EXERCISE DIRECTIONS:
The entries below are to be duplicated exactly, with nothing left out.

RECORDED INFORMATION:
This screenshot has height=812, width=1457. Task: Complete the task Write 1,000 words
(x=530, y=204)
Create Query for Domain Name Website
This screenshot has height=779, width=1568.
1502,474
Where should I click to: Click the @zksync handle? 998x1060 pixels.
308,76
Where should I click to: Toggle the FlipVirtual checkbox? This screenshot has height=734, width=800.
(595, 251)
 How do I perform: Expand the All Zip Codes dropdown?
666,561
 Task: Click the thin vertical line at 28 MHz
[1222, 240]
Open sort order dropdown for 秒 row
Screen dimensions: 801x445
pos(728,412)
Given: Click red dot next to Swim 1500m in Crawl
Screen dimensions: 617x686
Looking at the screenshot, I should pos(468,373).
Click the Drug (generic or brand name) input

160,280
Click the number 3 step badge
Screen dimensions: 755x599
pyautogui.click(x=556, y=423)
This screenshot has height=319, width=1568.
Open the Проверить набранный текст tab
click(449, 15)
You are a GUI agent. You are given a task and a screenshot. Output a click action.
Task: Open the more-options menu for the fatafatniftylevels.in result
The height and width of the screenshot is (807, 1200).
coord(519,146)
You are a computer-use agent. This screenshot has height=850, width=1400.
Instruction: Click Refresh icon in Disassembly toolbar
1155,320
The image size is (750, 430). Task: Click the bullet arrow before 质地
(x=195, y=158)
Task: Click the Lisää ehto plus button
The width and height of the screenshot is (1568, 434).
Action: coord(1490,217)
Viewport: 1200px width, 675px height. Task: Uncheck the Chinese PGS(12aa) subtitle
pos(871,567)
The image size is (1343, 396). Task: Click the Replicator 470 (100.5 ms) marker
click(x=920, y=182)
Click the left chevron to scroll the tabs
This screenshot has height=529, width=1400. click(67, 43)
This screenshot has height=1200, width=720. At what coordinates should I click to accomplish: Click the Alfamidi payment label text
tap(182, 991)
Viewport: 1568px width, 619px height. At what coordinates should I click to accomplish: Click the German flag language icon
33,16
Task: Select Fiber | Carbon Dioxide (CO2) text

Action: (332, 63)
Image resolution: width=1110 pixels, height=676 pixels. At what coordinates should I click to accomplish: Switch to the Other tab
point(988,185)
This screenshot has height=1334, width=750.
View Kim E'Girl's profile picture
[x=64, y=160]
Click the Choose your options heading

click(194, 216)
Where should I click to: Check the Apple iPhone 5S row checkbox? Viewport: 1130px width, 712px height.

PROBLEM SOLUTION:
This screenshot has height=812, width=1457. Task: Complete the task Write 1,000 words
(x=530, y=204)
Create Query for Domain Name Website
This screenshot has height=779, width=1568.
1502,474
Where should I click to: Click the @zksync handle? 998x1060 pixels.
308,76
Where should I click to: Toggle the FlipVirtual checkbox? This screenshot has height=734, width=800.
(595, 251)
 How do I perform: Expand the All Zip Codes dropdown?
666,561
 Task: Click the thin vertical line at 28 MHz
[1222, 240]
Open sort order dropdown for 秒 row
Screen dimensions: 801x445
pos(728,412)
Given: Click red dot next to Swim 1500m in Crawl
Screen dimensions: 617x686
Looking at the screenshot, I should pos(468,373).
Click the Drug (generic or brand name) input

160,280
Click the number 3 step badge
Screen dimensions: 755x599
pyautogui.click(x=556, y=423)
This screenshot has height=319, width=1568.
Open the Проверить набранный текст tab
click(449, 15)
You are a GUI agent. You are given a task and a screenshot. Output a click action.
Task: Open the more-options menu for the fatafatniftylevels.in result
The height and width of the screenshot is (807, 1200).
coord(519,146)
You are a computer-use agent. This screenshot has height=850, width=1400.
Instruction: Click Refresh icon in Disassembly toolbar
1155,320
The image size is (750, 430). Task: Click the bullet arrow before 质地
(x=195, y=158)
Task: Click the Lisää ehto plus button
The width and height of the screenshot is (1568, 434).
Action: coord(1490,217)
Viewport: 1200px width, 675px height. Task: Uncheck the Chinese PGS(12aa) subtitle
pos(871,567)
The image size is (1343, 396). Task: Click the Replicator 470 (100.5 ms) marker
click(x=920, y=182)
Click the left chevron to scroll the tabs
This screenshot has height=529, width=1400. click(67, 43)
This screenshot has height=1200, width=720. At what coordinates should I click to accomplish: Click the Alfamidi payment label text
tap(182, 991)
Viewport: 1568px width, 619px height. At what coordinates should I click to accomplish: Click the German flag language icon
33,16
Task: Select Fiber | Carbon Dioxide (CO2) text

Action: (332, 63)
Image resolution: width=1110 pixels, height=676 pixels. At what coordinates should I click to accomplish: Switch to the Other tab
point(988,185)
This screenshot has height=1334, width=750.
View Kim E'Girl's profile picture
[x=64, y=160]
Click the Choose your options heading

click(194, 216)
Where should I click to: Check the Apple iPhone 5S row checkbox? Viewport: 1130px width, 712px height.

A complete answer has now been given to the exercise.